Green Alpha Launches Gender Diversity SMA
This strategy seeks to go beyond the board of directors
Originally published by Fund Intelligence, Private Asset Management (PAM) on May 24, 2018
By Max Viscio
Green Alpha Advisors has launched a gender-diversity themed separately managed account that aims to capture the benefits of women in leadership roles beyond the board of directors.
The strategy provides exposure to Green Alpha’s Next Economy Social Index, which includes 75 firms where women hold positions of significant authority, women have especially strong representation in leadership and/or have corporate policies that are overtly socially inclusive, according to the firm’s Form ADV.
The SMA’s index is a sub-universe of Green Alpha’s 95-stock Next Economy Index, which focuses on firms, across market caps and geographies, that aim to solve wealth inequality, natural resource degradation, and climate change issues.
The strategy has a $100,000 minimum investment and costs between 100 and 35 basis points, depending on the size of the account and whether the investor is using an adviser or not.
The new offering aims to build on the foundation Green Alpha laid with the Next Economy Index, which identifies firms with the best long-term potential, Betsy Moszeter, investment committee member and chief operating officer at Green Alpha, told PAM.

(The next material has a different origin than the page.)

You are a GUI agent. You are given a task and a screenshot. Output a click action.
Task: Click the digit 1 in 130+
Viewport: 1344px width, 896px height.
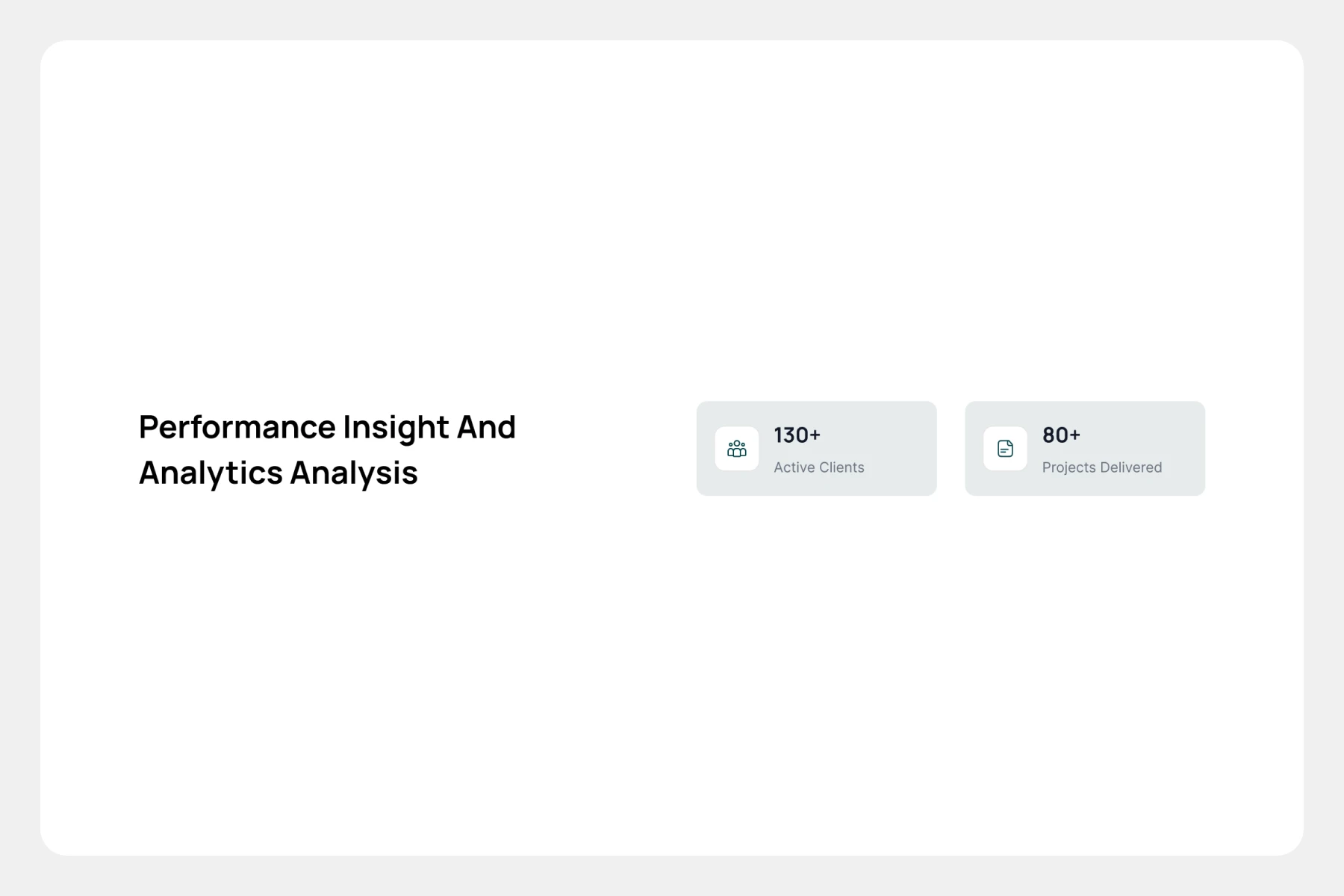[778, 435]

“The goal in this portfolio is to not just find companies that are innovating right now, but that have highest probability of remaining at the front of the innovation curve by having the most diverse teams they can find,” she said.
The impetus for the strategy began when Moszeter observed that most gender diversity strategies rely heavily on representation at the board of director level.
“Being a woman leader myself, I thought that was bizarre … While boards are important, what about the women in leadership making the day-to-day decisions on company culture, the strategic future of the company, and tactics?” she said. “I thought that was being overlooked.”
Green Alpha started incubating the new strategy with its own money back in 2015. Since that time, the portfolio has outperformed the S&P 500 Index by 220bps net of fees.
Moszeter told PAM that Green Alpha has recently started to incubate an actively managed gender-diversity portfolio, though she declined to go into further detail at this early stage.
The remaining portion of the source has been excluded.